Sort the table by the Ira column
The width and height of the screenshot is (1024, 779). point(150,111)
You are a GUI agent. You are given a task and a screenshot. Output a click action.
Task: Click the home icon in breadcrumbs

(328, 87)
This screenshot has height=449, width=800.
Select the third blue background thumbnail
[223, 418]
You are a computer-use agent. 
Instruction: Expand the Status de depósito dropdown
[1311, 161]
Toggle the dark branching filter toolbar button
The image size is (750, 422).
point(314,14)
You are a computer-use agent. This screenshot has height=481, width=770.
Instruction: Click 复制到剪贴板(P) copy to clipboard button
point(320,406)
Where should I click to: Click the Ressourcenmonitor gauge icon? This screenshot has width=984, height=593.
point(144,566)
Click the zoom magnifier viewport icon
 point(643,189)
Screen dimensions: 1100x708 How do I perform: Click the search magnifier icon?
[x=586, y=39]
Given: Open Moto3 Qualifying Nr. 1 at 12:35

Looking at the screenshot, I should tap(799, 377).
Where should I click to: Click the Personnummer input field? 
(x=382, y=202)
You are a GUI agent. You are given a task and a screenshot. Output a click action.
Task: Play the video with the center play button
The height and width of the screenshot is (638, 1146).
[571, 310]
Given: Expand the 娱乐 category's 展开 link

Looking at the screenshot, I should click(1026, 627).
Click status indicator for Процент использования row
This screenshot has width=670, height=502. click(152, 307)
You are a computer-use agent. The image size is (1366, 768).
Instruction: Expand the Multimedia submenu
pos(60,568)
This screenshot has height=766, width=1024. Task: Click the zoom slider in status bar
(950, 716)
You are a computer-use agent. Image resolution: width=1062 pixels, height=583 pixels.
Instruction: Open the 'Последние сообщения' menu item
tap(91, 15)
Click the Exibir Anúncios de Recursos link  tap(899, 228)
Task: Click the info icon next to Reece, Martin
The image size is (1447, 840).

● Work to complete: Output exactly the line containing "You are a computer-use agent. Image" together with every line after it, ending at the final line of the entries.

● Solution below:
You are a computer-use agent. Image resolution: width=1062 pixels, height=583 pixels.
Instruction: Open the 'Последние сообщения' menu item
tap(91, 15)
Click the Exibir Anúncios de Recursos link  tap(899, 228)
Task: Click the info icon next to Reece, Martin
The image size is (1447, 840).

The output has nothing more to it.